Des guerres lointaines, mais pas indolores
Cette ponction sur l’économie américaine et mondiale a non seulement été minimisée par l’administration Bush mais elle a été également dissimulée aux yeux des Américains. A la différence des conflits du passé, les guerres en Afghanistan et en Irak ont été conduites sans mobilisation citoyenne. Certes des troupes de réserves –la Garde nationale— ont été mises à contribution, mais il n’y a pas eu recours, comme ce fut le cas pour le Vietnam, aux jeunes appelés. Au contraire, là où il manquait au front des hommes et des femmes disposés à se battre pour leur pays, l’Amérique a eu recours à des entreprises privées et a levé des cohortes de mercenaires, en partie étrangers. Pour la première fois dans l’histoire moderne, le nombre des « sous traitants » armés, les « contractors », a constitué une partie conséquente des forces mobilisées. Ils ont formé le deuxième contingent en Irak, et sont aujourd’hui en Afghanistan plus nombreux que les soldats américains.
Non seulement un effort citoyen n’a pas été requis, mais l’administration Bush s’est également refusée à utiliser la fiscalité pour financer ses guerres. Elue sur un programme de réduction des impôts, elle a dû avoir recours à l’emprunt pour envoyer son armée envahir et occuper l’Irak. Puis, plus tard, pour accroître son intervention en Afghanistan, sans pour autant parvenir à pacifier ce pays. Handicapé par ce legs empoisonné, Barack Obama n’a pas pu faire mieux. Le déficit du budget américain s’est établi pour l’année fiscale qui s’est achevée en septembre 2011 à 1.300 milliards de dollars, un parallèle révélateur avec le coût des opérations militaires. La dette publique a été multipliée par trois en dix ans, et s’est accrue chaque année d’une somme dans laquelle le coût des guerres américaines a une place prépondérante. Elle a atteint des sommets à la fin 2011, dépassant les 15.000 milliards de dollars, un chiffre pour la première fois supérieur au PNB américain.
Le Professeur Bacevich a expliqué à ce propos au Pariser : « Les modalités de financement de la guerre ont leur importance. Elles font partie d’une tentative plus vaste de dissimuler la guerre, de faire croire que la guerre est une opération gratuite, dans la mesure où elle n’exige rien du public. Et la conséquence est de donner au pouvoir toute latitude pour perpétuer l’état de guerre ». Pour le Professeur Tirman, du MIT, le financement des guerres par l’emprunt a facilité la tâche de ceux qui voulaient les faire et en ont profité. « Financer les guerres par l’impôt les auraient rendues difficilement justifiables d’un point de vue politique. Tout comme le recours à la conscription », a-t-il souligné dans son mail au Pariser.

## CONSIGNE A:
Présentez sous forme de liste JSON de chaînes, à raison d'une chaîne par ligne et sans les lignes vides, les lignes du listing depuis son début jusqu'à la ligne contenant « Action: (x=403, y=28) », celle-ci comprise.
Le listing n'a aucun lien avec le texte.

## DONNÉES D'ENTRÉE:

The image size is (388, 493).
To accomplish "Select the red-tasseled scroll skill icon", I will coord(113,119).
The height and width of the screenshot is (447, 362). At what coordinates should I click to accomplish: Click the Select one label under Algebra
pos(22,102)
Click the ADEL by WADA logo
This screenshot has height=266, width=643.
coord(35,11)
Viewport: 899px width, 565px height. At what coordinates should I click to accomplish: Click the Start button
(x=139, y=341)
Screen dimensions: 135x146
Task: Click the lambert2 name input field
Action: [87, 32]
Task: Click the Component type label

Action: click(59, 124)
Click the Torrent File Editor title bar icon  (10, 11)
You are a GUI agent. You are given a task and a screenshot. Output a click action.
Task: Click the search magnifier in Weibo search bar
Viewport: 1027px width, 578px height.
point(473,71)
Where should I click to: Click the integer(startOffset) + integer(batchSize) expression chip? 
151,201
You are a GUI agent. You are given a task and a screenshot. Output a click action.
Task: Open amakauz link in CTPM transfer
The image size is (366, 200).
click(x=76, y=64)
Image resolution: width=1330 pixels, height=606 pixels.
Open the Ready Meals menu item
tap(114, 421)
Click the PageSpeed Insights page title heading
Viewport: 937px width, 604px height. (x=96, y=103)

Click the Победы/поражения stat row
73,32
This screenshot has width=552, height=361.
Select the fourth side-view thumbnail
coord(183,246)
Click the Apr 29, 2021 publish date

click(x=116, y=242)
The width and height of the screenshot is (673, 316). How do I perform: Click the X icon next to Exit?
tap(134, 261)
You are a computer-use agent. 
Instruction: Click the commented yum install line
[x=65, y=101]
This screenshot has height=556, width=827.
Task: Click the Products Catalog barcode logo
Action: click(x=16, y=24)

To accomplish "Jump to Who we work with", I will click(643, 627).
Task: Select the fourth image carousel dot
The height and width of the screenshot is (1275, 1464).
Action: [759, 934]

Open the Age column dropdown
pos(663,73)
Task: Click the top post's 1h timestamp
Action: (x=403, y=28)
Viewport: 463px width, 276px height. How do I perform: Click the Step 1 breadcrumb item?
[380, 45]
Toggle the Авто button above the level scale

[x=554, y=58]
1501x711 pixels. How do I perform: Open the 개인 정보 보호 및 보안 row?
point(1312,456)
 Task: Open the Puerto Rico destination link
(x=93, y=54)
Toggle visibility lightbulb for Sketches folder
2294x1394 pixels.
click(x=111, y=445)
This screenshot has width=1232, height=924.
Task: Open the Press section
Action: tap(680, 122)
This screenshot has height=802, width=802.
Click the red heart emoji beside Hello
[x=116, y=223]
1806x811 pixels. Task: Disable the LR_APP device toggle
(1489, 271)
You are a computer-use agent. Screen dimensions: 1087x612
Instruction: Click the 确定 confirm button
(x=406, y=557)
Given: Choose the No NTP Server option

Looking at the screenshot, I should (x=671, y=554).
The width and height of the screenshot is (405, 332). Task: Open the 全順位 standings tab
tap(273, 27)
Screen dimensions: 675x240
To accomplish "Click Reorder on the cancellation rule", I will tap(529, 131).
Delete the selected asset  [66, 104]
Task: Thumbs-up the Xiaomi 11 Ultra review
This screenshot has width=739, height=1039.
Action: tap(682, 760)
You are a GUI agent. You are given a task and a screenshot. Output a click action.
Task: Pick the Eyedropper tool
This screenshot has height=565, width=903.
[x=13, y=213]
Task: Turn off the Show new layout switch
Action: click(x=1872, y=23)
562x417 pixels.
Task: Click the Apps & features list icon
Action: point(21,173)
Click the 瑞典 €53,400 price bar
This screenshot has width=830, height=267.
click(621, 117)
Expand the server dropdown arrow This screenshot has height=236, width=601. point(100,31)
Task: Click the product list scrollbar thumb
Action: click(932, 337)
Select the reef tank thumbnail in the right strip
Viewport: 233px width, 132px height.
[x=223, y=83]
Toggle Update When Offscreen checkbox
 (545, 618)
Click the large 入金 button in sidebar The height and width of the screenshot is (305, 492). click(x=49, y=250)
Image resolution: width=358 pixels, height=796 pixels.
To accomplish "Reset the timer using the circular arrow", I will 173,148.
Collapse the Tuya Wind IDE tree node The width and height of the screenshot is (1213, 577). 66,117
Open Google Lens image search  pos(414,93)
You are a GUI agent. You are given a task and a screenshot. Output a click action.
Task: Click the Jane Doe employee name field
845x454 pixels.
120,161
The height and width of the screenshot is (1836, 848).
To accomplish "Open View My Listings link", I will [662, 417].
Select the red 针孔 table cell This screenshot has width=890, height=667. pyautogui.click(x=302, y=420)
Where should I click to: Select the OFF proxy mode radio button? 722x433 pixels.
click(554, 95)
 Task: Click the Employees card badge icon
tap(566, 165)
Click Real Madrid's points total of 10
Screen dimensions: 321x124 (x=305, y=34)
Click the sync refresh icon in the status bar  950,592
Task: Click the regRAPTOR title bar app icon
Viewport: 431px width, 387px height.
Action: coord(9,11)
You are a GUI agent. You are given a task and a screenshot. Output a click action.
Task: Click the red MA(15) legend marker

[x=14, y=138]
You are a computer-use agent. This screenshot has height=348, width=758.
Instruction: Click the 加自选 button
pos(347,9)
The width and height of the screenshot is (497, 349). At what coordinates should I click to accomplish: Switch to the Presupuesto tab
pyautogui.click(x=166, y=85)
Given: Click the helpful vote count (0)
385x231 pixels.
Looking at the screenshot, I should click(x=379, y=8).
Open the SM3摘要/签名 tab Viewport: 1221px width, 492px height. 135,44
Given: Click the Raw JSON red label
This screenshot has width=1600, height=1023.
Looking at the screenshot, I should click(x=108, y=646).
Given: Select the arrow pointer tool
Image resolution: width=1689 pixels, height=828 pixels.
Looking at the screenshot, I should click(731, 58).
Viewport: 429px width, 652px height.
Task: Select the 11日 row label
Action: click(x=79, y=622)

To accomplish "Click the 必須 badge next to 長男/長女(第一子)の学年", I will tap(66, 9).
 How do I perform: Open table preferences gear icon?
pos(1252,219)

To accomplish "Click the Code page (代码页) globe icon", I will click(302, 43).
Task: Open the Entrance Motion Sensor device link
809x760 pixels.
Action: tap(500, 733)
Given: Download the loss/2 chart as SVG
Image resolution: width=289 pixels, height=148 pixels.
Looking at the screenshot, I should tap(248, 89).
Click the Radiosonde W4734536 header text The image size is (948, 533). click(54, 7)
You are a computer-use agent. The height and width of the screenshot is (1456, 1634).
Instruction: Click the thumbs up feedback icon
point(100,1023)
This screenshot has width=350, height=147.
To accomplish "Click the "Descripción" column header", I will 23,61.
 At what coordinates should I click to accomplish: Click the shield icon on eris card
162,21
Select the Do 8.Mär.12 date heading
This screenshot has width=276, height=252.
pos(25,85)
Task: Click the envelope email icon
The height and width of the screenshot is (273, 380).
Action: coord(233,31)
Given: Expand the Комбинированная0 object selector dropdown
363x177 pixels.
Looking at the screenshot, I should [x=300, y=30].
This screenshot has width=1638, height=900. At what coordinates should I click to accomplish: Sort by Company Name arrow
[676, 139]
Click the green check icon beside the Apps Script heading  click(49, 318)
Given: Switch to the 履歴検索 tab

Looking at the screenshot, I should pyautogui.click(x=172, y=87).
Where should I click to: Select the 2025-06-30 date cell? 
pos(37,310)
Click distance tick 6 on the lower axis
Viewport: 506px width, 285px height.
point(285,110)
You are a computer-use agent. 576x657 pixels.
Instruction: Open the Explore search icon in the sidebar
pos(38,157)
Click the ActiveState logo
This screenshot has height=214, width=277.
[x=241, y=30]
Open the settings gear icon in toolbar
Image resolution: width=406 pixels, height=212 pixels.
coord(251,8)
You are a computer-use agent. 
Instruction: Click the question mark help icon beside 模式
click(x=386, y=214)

## CONSIGNE B:
D'après le texte, à combien s'est établi le déficit du budget américain pour l'année fiscale achevée en septembre 2011 ?

## RÉPONSE A:
[
  "The image size is (388, 493).",
  "To accomplish \"Select the red-tasseled scroll skill icon\", I will coord(113,119).",
  "The height and width of the screenshot is (447, 362). At what coordinates should I click to accomplish: Click the Select one label under Algebra",
  "pos(22,102)",
  "Click the ADEL by WADA logo",
  "This screenshot has height=266, width=643.",
  "coord(35,11)",
  "Viewport: 899px width, 565px height. At what coordinates should I click to accomplish: Click the Start button",
  "(x=139, y=341)",
  "Screen dimensions: 135x146",
  "Task: Click the lambert2 name input field",
  "Action: [87, 32]",
  "Task: Click the Component type label",
  "Action: click(59, 124)",
  "Click the Torrent File Editor title bar icon  (10, 11)",
  "You are a GUI agent. You are given a task and a screenshot. Output a click action.",
  "Task: Click the search magnifier in Weibo search bar",
  "Viewport: 1027px width, 578px height.",
  "point(473,71)",
  "Where should I click to: Click the integer(startOffset) + integer(batchSize) expression chip? ",
  "151,201",
  "You are a GUI agent. You are given a task and a screenshot. Output a click action.",
  "Task: Open amakauz link in CTPM transfer",
  "The image size is (366, 200).",
  "click(x=76, y=64)",
  "Image resolution: width=1330 pixels, height=606 pixels.",
  "Open the Ready Meals menu item",
  "tap(114, 421)",
  "Click the PageSpeed Insights page title heading",
  "Viewport: 937px width, 604px height. (x=96, y=103)",
  "Click the Победы/поражения stat row",
  "73,32",
  "This screenshot has width=552, height=361.",
  "Select the fourth side-view thumbnail",
  "coord(183,246)",
  "Click the Apr 29, 2021 publish date",
  "click(x=116, y=242)",
  "The width and height of the screenshot is (673, 316). How do I perform: Click the X icon next to Exit?",
  "tap(134, 261)",
  "You are a computer-use agent. ",
  "Instruction: Click the commented yum install line",
  "[x=65, y=101]",
  "This screenshot has height=556, width=827.",
  "Task: Click the Products Catalog barcode logo",
  "Action: click(x=16, y=24)",
  "To accomplish \"Jump to Who we work with\", I will click(643, 627).",
  "Task: Select the fourth image carousel dot",
  "The height and width of the screenshot is (1275, 1464).",
  "Action: [759, 934]",
  "Open the Age column dropdown",
  "pos(663,73)",
  "Task: Click the top post's 1h timestamp",
  "Action: (x=403, y=28)"
]

## RÉPONSE B:
À 1.300 milliards de dollars.